::: GIVEN RECORDS :::

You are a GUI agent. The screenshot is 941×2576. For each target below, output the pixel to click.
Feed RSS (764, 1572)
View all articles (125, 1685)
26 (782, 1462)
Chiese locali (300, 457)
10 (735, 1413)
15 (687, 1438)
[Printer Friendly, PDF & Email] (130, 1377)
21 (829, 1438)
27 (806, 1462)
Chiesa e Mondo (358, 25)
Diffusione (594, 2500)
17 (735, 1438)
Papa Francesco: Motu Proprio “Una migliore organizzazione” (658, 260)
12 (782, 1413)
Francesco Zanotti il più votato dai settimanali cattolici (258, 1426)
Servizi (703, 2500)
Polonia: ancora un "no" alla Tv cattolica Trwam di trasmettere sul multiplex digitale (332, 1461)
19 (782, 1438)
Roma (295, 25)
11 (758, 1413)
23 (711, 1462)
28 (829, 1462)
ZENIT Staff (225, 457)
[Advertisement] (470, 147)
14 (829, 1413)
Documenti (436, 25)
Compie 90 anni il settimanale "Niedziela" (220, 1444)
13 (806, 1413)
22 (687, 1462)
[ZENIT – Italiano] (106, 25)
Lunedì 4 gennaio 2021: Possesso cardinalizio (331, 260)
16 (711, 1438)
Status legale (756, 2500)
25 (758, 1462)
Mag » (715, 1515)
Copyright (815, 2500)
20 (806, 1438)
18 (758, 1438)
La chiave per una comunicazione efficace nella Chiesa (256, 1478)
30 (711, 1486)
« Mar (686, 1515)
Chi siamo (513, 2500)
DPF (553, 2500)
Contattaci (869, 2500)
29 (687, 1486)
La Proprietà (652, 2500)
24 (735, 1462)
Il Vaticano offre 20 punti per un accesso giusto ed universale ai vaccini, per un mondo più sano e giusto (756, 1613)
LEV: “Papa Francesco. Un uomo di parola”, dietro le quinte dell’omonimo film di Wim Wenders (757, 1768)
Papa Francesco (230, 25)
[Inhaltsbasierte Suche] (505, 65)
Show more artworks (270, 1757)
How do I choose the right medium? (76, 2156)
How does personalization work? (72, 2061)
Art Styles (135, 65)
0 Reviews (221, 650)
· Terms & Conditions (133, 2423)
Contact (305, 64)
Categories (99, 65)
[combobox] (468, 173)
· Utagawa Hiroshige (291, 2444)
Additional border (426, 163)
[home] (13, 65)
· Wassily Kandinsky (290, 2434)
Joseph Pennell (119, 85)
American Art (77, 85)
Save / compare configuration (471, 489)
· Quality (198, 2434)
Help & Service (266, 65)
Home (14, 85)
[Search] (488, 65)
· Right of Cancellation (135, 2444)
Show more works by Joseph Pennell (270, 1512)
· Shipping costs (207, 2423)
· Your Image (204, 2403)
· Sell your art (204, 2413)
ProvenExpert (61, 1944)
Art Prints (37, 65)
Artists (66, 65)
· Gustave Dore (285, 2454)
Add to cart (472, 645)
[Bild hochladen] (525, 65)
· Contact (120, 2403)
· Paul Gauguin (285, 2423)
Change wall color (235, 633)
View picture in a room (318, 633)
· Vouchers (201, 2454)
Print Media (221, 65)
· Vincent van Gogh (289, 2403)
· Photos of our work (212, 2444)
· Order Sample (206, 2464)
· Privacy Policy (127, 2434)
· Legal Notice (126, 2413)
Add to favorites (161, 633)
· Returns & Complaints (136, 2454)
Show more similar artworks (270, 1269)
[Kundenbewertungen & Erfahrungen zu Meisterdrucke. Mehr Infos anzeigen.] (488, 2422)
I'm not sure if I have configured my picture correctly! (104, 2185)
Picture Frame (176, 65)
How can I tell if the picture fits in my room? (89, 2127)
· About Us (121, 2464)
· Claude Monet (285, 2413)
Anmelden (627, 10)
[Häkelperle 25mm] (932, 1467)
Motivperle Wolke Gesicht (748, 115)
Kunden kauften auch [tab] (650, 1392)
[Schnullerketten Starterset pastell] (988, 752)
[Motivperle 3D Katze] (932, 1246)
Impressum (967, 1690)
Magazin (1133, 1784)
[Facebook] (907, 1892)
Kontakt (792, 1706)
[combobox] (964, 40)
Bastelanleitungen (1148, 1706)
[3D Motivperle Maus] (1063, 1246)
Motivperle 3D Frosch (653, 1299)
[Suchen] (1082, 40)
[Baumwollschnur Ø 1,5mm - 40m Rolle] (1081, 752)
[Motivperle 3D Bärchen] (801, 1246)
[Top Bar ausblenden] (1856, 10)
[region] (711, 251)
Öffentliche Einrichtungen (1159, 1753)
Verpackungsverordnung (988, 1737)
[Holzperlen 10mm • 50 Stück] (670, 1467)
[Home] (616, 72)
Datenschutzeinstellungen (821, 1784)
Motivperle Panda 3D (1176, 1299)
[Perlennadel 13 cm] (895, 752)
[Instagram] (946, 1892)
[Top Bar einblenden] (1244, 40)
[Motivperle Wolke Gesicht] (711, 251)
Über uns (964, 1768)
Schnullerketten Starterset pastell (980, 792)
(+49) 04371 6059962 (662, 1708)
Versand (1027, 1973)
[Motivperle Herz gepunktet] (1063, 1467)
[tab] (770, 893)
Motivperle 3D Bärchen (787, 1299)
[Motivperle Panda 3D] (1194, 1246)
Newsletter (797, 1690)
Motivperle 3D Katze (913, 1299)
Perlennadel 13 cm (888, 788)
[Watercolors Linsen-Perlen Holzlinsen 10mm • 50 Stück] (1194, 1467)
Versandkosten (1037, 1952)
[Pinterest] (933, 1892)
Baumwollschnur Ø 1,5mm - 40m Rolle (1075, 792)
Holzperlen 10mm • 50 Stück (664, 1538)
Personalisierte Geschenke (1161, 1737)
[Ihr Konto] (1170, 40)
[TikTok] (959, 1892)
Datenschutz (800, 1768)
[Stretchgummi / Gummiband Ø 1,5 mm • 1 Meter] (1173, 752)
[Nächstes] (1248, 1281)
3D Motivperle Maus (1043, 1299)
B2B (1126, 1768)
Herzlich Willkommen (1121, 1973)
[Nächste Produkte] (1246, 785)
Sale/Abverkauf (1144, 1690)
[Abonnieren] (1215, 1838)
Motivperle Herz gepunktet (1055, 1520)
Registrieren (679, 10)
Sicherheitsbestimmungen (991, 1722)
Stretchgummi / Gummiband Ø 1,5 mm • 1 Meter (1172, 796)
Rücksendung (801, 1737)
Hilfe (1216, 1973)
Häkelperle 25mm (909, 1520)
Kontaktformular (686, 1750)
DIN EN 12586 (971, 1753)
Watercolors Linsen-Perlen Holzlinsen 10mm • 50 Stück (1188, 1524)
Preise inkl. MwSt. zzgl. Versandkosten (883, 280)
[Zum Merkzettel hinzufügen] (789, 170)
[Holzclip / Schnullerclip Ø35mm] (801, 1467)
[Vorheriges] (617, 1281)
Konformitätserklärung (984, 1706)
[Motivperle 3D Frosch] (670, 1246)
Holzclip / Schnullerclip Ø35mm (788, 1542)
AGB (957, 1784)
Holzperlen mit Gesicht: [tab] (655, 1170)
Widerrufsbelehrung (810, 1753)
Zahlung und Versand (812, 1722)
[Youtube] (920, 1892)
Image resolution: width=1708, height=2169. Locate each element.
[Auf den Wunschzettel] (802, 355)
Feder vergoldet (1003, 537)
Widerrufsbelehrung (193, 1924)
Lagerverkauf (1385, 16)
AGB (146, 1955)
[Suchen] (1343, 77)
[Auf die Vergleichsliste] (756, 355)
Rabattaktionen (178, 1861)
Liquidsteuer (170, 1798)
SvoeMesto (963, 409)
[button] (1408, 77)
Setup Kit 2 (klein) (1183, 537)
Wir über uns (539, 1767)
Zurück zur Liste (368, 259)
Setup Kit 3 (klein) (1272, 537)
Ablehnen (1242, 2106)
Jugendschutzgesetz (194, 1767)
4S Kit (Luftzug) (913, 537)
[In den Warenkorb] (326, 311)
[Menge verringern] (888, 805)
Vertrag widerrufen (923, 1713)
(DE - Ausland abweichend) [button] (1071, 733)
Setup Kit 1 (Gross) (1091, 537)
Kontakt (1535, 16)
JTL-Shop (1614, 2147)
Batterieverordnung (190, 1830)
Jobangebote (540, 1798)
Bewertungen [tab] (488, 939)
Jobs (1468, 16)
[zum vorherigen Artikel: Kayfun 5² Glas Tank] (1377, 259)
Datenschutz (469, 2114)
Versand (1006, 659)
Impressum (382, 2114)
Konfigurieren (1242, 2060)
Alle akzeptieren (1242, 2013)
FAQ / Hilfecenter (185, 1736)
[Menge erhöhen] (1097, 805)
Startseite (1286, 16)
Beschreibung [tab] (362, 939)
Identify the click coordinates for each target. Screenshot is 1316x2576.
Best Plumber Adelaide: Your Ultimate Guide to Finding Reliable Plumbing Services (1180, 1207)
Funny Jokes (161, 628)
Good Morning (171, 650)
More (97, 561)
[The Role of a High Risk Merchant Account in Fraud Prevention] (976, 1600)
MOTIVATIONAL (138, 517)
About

:::

_PROBLEM STATEMENT_: Extract from the data every line where "gepunktet" shows up.

_THE COMPLETED TASK_:
[Motivperle Herz gepunktet] (1063, 1467)
Motivperle Herz gepunktet (1055, 1520)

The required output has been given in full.